Posted in programmer productivity at 9:27 pm by ducky

This is a somewhat expanded version the talk I’m giving to the Vancouver Software Developers’ Network tomorrow. I don’t think there’s is much that I haven’t said in previous blog postings, but I wanted to gather it all in one place.

“What is the variability between programmers?” is question I was curious about when I started my MS CS at UBC. In Silicon Valley, I’d heard a rule of thumb that there was a 100-to-1 difference in programmer productivity. My husband had heard ten-to-one; Joel on Software quotes one of his old profs to suggest that it is ten-to-one or larger.

Here is a drawing (deliberately crude, so nobody would think it represents actual data) of what I thought the histogram would look like of the number of programmers that finish a task in a certain time on the y-axis, and the time it takes on the x-axis.

programmer productivity

The first problem here is that this just measures time, not quality. It is presumably faster to write lousy code than to write code that is clean, easy to read, easy to maintain, etc. That is a legitimate issue, but unfortunately my reading of peer-reviewed papers has not convinced me that anybody really knows how to measure quality.

There are some people who have measured coding speed, however. I have reported previously on experiments by Demarco and Lister, Dickey, Sachman, Curtis, and Ko which measure the time for a number of programmers to do a task. What I found is that the time histogram curve actually looks like this:

Observations:

  • The worst programmer isn’t 100 or 10 times slower than the best, the worst programmer — found at the end of a very long tail — is infinitely worse. If you think about it, I am going to be infinitely faser than a walrus. It is hard to program with those flippers. (I actually worked on a project with a contractor who, after a year, was let go because despite repeated requests, he had not checked in a single line of his code. I think that counts as infinitely slow.)
  • The median programmer is about two to four times slower than the fastest on single tasks.  (Because of regression to the mean, this advantage should get smaller with many tasks.)
  • The curve is wickedly shifted to the left. This makes sense: there isn’t much you can do to get faster, but a LOT of things you can do to get slower. (Not ever check in your code, for example.)

What implications does this curve have?

  • Don’t spend a lot of effort to hiring the absolute best; spend lots of effort to avoid hiring losers.
  • Don’t spend a lot of effort to learning how to type faster; spend lots of effort to figure out how to avoid getting stuck.

[Entries for finding words and elements]

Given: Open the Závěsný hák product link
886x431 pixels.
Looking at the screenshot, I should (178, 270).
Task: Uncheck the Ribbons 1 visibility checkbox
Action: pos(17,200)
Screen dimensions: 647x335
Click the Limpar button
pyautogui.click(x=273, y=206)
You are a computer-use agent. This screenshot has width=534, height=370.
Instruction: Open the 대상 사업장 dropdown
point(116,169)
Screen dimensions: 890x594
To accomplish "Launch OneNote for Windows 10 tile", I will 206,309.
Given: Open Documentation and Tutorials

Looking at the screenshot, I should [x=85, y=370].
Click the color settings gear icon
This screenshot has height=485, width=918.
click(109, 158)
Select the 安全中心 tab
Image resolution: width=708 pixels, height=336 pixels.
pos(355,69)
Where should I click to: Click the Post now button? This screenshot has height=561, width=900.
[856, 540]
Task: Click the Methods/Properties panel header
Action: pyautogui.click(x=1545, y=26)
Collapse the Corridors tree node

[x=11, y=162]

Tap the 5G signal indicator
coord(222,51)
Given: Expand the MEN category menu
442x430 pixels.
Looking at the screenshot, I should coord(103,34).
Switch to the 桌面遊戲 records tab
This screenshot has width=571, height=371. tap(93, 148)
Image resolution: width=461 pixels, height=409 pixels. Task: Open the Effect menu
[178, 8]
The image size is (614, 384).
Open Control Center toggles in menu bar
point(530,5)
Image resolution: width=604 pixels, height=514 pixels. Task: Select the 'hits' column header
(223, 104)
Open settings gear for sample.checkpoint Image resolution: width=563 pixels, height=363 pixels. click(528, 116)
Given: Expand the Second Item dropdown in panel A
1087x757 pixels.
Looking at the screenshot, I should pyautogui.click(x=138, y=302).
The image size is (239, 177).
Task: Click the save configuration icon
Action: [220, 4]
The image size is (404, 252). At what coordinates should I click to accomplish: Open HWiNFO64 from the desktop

• SET TASKS:
1. In the programmer productivity post, rewrite the part that opens with the words containing "Posted in programmer" and closes with "in one place.", replacing "tomorrow" with "next week".
2. Write out the portion of the records that opens with the line containing "Image resolution: width=604" and runs through the final line of the records.

• SOLUTIONS BY TASK:
1.
Posted in programmer productivity at 9:27 pm by ducky

This is a somewhat expanded version the talk I’m giving to the Vancouver Software Developers’ Network next week. I don’t think there’s is much that I haven’t said in previous blog postings, but I wanted to gather it all in one place.

2.
Image resolution: width=604 pixels, height=514 pixels. Task: Select the 'hits' column header
(223, 104)
Open settings gear for sample.checkpoint Image resolution: width=563 pixels, height=363 pixels. click(528, 116)
Given: Expand the Second Item dropdown in panel A
1087x757 pixels.
Looking at the screenshot, I should pyautogui.click(x=138, y=302).
The image size is (239, 177).
Task: Click the save configuration icon
Action: [220, 4]
The image size is (404, 252). At what coordinates should I click to accomplish: Open HWiNFO64 from the desktop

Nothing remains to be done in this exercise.